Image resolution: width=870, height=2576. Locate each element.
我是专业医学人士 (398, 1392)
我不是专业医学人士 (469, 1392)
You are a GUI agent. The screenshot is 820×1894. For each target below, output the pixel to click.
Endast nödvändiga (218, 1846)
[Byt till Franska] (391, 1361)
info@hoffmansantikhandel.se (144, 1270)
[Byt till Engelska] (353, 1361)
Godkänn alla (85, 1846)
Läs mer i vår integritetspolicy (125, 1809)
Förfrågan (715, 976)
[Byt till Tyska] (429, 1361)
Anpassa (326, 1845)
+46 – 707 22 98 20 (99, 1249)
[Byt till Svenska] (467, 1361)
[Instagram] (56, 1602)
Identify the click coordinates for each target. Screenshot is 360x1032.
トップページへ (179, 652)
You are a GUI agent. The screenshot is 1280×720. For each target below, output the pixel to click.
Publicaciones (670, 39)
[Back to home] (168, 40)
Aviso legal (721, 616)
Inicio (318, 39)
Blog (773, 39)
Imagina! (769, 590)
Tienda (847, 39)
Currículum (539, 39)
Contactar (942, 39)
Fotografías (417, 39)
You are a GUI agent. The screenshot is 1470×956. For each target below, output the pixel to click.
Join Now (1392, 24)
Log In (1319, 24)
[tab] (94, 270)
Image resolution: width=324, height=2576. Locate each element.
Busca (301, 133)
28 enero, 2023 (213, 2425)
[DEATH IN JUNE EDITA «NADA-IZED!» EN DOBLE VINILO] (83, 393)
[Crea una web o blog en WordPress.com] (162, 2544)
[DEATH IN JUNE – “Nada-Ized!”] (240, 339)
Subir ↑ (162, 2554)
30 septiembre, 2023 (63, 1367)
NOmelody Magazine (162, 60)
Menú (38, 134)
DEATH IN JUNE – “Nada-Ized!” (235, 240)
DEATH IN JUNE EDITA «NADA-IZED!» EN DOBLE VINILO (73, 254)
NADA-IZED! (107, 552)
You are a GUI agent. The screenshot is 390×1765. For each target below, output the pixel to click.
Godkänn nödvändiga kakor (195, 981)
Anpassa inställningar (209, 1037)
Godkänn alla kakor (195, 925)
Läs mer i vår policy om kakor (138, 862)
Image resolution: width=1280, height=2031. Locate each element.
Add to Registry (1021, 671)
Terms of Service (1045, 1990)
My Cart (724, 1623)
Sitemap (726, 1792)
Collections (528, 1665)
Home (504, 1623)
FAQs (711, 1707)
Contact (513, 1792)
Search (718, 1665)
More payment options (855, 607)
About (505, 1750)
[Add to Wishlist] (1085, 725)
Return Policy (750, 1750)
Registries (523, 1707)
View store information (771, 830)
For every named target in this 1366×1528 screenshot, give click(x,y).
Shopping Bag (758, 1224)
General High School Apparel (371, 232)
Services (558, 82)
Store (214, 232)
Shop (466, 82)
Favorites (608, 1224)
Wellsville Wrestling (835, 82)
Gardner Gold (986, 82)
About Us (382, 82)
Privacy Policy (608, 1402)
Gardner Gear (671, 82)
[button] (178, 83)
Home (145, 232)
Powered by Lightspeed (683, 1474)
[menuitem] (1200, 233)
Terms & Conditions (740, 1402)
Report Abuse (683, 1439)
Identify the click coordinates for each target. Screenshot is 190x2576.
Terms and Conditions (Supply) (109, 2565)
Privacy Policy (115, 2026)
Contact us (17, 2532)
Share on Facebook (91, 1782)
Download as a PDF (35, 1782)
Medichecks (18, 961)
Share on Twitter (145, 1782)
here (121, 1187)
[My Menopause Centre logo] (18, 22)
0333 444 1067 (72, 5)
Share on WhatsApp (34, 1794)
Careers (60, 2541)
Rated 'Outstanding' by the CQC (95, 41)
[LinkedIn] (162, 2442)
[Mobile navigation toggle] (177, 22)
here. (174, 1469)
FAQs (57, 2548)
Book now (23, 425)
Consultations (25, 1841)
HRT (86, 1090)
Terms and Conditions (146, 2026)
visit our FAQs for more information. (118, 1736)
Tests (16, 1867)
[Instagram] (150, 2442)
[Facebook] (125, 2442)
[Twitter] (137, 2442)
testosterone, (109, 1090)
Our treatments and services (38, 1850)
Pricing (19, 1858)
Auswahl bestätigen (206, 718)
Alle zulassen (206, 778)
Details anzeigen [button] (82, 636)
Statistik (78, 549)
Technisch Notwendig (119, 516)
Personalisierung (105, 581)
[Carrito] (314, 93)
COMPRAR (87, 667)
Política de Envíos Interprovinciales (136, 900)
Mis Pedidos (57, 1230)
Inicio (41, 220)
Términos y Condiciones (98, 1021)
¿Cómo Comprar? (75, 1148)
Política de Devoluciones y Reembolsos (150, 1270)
# # #
YOUR INSTRUCTIONS: Starting with the line with "Godkänn nödvändiga kakor (195, 981)" above and going on through the line with "Share on Twitter (145, 1782)", transcribe every line exactly, both ends included, and add nothing.

EXERCISE ANSWER:
Godkänn nödvändiga kakor (195, 981)
Anpassa inställningar (209, 1037)
Godkänn alla kakor (195, 925)
Läs mer i vår policy om kakor (138, 862)
Image resolution: width=1280, height=2031. Locate each element.
Add to Registry (1021, 671)
Terms of Service (1045, 1990)
My Cart (724, 1623)
Sitemap (726, 1792)
Collections (528, 1665)
Home (504, 1623)
FAQs (711, 1707)
Contact (513, 1792)
Search (718, 1665)
More payment options (855, 607)
About (505, 1750)
[Add to Wishlist] (1085, 725)
Return Policy (750, 1750)
Registries (523, 1707)
View store information (771, 830)
For every named target in this 1366×1528 screenshot, give click(x,y).
Shopping Bag (758, 1224)
General High School Apparel (371, 232)
Services (558, 82)
Store (214, 232)
Shop (466, 82)
Favorites (608, 1224)
Wellsville Wrestling (835, 82)
Gardner Gold (986, 82)
About Us (382, 82)
Privacy Policy (608, 1402)
Gardner Gear (671, 82)
[button] (178, 83)
Home (145, 232)
Powered by Lightspeed (683, 1474)
[menuitem] (1200, 233)
Terms & Conditions (740, 1402)
Report Abuse (683, 1439)
Identify the click coordinates for each target. Screenshot is 190x2576.
Terms and Conditions (Supply) (109, 2565)
Privacy Policy (115, 2026)
Contact us (17, 2532)
Share on Facebook (91, 1782)
Download as a PDF (35, 1782)
Medichecks (18, 961)
Share on Twitter (145, 1782)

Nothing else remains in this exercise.